Dataset items
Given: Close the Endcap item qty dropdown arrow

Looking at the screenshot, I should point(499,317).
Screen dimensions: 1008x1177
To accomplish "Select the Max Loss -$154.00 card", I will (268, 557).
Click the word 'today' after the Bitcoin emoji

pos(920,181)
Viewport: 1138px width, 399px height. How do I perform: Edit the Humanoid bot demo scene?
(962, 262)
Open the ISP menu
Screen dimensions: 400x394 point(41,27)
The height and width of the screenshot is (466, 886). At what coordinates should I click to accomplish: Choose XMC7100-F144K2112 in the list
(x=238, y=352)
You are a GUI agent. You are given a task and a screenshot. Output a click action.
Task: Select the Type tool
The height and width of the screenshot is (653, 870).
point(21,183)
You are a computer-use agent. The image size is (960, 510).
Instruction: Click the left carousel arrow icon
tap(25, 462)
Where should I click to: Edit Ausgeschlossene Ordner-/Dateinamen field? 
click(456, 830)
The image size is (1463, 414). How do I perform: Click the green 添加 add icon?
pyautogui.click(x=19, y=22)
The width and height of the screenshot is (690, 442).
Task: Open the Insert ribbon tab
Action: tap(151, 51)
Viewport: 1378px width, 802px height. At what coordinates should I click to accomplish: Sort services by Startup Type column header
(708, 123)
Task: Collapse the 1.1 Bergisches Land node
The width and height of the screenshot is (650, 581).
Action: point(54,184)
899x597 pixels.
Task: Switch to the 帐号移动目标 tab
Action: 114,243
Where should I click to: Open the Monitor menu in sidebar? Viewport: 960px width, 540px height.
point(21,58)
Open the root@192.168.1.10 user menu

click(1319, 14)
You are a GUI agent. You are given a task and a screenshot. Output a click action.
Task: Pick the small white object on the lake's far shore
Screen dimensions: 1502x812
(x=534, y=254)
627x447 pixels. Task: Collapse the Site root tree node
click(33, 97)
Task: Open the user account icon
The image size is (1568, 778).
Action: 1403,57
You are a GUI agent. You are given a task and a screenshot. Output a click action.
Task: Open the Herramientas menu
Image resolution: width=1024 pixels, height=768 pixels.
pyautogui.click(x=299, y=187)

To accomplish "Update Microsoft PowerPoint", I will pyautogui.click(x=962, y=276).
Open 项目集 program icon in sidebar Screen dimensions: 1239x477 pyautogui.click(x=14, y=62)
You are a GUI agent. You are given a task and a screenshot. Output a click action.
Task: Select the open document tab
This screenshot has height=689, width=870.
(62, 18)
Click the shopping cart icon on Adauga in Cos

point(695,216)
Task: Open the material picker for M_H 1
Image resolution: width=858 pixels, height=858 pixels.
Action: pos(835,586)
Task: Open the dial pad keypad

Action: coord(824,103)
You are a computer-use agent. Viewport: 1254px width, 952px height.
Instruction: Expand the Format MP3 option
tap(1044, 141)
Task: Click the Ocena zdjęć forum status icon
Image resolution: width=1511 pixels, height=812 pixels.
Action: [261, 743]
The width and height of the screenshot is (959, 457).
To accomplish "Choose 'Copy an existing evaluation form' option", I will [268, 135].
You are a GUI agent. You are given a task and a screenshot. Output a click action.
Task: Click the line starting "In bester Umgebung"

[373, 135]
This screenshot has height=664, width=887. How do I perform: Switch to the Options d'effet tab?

▶ **Exercise brief**:
Take the entries above and return all of them exactly.

▶ **Answer box**:
Given: Close the Endcap item qty dropdown arrow

Looking at the screenshot, I should point(499,317).
Screen dimensions: 1008x1177
To accomplish "Select the Max Loss -$154.00 card", I will (268, 557).
Click the word 'today' after the Bitcoin emoji

pos(920,181)
Viewport: 1138px width, 399px height. How do I perform: Edit the Humanoid bot demo scene?
(962, 262)
Open the ISP menu
Screen dimensions: 400x394 point(41,27)
The height and width of the screenshot is (466, 886). At what coordinates should I click to accomplish: Choose XMC7100-F144K2112 in the list
(x=238, y=352)
You are a GUI agent. You are given a task and a screenshot. Output a click action.
Task: Select the Type tool
The height and width of the screenshot is (653, 870).
point(21,183)
You are a computer-use agent. The image size is (960, 510).
Instruction: Click the left carousel arrow icon
tap(25, 462)
Where should I click to: Edit Ausgeschlossene Ordner-/Dateinamen field? 
click(456, 830)
The image size is (1463, 414). How do I perform: Click the green 添加 add icon?
pyautogui.click(x=19, y=22)
The width and height of the screenshot is (690, 442).
Task: Open the Insert ribbon tab
Action: tap(151, 51)
Viewport: 1378px width, 802px height. At what coordinates should I click to accomplish: Sort services by Startup Type column header
(708, 123)
Task: Collapse the 1.1 Bergisches Land node
The width and height of the screenshot is (650, 581).
Action: point(54,184)
899x597 pixels.
Task: Switch to the 帐号移动目标 tab
Action: 114,243
Where should I click to: Open the Monitor menu in sidebar? Viewport: 960px width, 540px height.
point(21,58)
Open the root@192.168.1.10 user menu

click(1319, 14)
You are a GUI agent. You are given a task and a screenshot. Output a click action.
Task: Pick the small white object on the lake's far shore
Screen dimensions: 1502x812
(x=534, y=254)
627x447 pixels. Task: Collapse the Site root tree node
click(33, 97)
Task: Open the user account icon
The image size is (1568, 778).
Action: 1403,57
You are a GUI agent. You are given a task and a screenshot. Output a click action.
Task: Open the Herramientas menu
Image resolution: width=1024 pixels, height=768 pixels.
pyautogui.click(x=299, y=187)

To accomplish "Update Microsoft PowerPoint", I will pyautogui.click(x=962, y=276).
Open 项目集 program icon in sidebar Screen dimensions: 1239x477 pyautogui.click(x=14, y=62)
You are a GUI agent. You are given a task and a screenshot. Output a click action.
Task: Select the open document tab
This screenshot has height=689, width=870.
(62, 18)
Click the shopping cart icon on Adauga in Cos

point(695,216)
Task: Open the material picker for M_H 1
Image resolution: width=858 pixels, height=858 pixels.
Action: pos(835,586)
Task: Open the dial pad keypad

Action: coord(824,103)
You are a computer-use agent. Viewport: 1254px width, 952px height.
Instruction: Expand the Format MP3 option
tap(1044, 141)
Task: Click the Ocena zdjęć forum status icon
Image resolution: width=1511 pixels, height=812 pixels.
Action: [261, 743]
The width and height of the screenshot is (959, 457).
To accomplish "Choose 'Copy an existing evaluation form' option", I will [268, 135].
You are a GUI agent. You are given a task and a screenshot. Output a click action.
Task: Click the line starting "In bester Umgebung"

[373, 135]
This screenshot has height=664, width=887. How do I perform: Switch to the Options d'effet tab?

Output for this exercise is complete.